Nevertheless! Each day went much more smoothly than the last. Overall, I did OK. There were no terrible disasters. I believe some small amounts of learning did occur in my classes this week.

And the students were so wonderful: patient, cooperative, cheerful. I asked them all (via a Moodle forum, of course) how they were feeling about starting the semester. They virtually all said: excited, grateful, and worried about how long we can make this in-person thing last. They really want it to last. My half-dozen remote learners are cheering us on, even as they join online.

I also asked students what new skills they had learned during the last six months of the pandemic, with all its limitations. I found their answers charming and encouraging, even inspiring. They had kept themselves busy in productive and/or whimsical ways, whether in their jobs or stuck at home.  

Skills students reported learning during quarantine: 
– identifying native plant species
– welding
– playing the ukulele (two different students!)
– linocut print making
– restoring antique furniture
– lots of cooking/baking answers: breakfast burrito, fried chicken, empanadas, sourdough bread, fancy cakes
– wakesurfing
– knitting
– reenacting scenes from Pixar movies
– working as a Shipt shopper, bagging groceries
– studying Hebrew
– holding a squirming cat or dog for a blood draw
– mastering real estate jargon
– positioning box fans for maximum cooling effect
– tying French knots (an embroidery skill)
– driving a Skytrak

For some reason, these tiny glimpses into students’ lives over the past six months have cheered me up immensely. As Jennifer Holberg wrote so beautifully earlier this week, we professors have the privilege of meeting dozens of interesting new people every semester—young student-colleagues whom we get to cheer on, work with, and learn from.

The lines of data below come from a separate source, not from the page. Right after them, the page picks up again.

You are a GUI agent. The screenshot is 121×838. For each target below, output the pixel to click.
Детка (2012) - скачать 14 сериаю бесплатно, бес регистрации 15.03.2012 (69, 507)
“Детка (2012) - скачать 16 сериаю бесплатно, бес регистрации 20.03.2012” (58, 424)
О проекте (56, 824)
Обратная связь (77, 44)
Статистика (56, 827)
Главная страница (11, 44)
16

And she’s absolutely right: even after decades of teaching, despite the aggravations and challenges and upheavals that inevitably come, the joy of working with students never fades.

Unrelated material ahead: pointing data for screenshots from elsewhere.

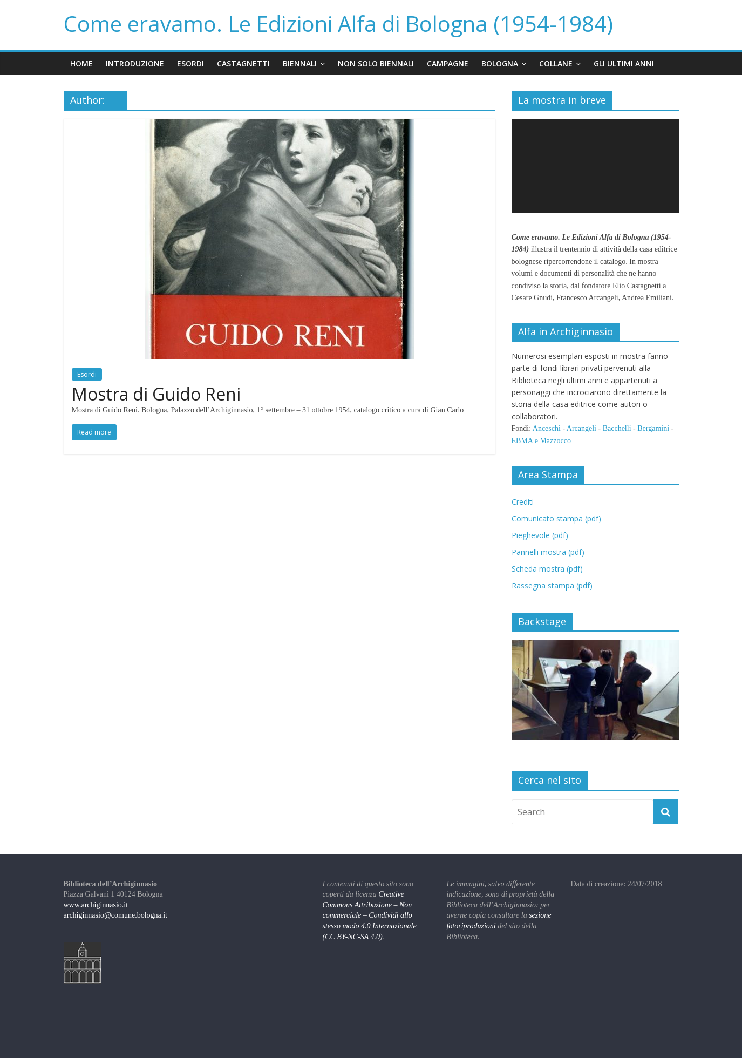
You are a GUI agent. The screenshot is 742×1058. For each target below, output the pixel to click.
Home (81, 63)
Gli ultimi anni (624, 63)
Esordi (190, 63)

Thank goodness for young people. They’re coming of age at such a rotten moment, yet they keep seizing the day. Even through the fog of masks, technology, distancing, and numerous awkward protocols, I am riding on the students’ energy, their high expectations and high hopes. They are so glad to be back. They are so ready to learn. They are so eager for anything resembling normal. They are so patient with me.

This is a rough season for all teachers and students (and their parents, too—another topic entirely). Not to diminish people’s resilience and ingenuity in other walks of life right now—of course. Or to distract from people who are truly traumatized and suffering now. But do send some prayers, if you would, for everyone persevering bravely with the good and noble work of education.

Also: can someone please explain to me how to make nice, elegant, bullet-point lists on this WordPress blog platform?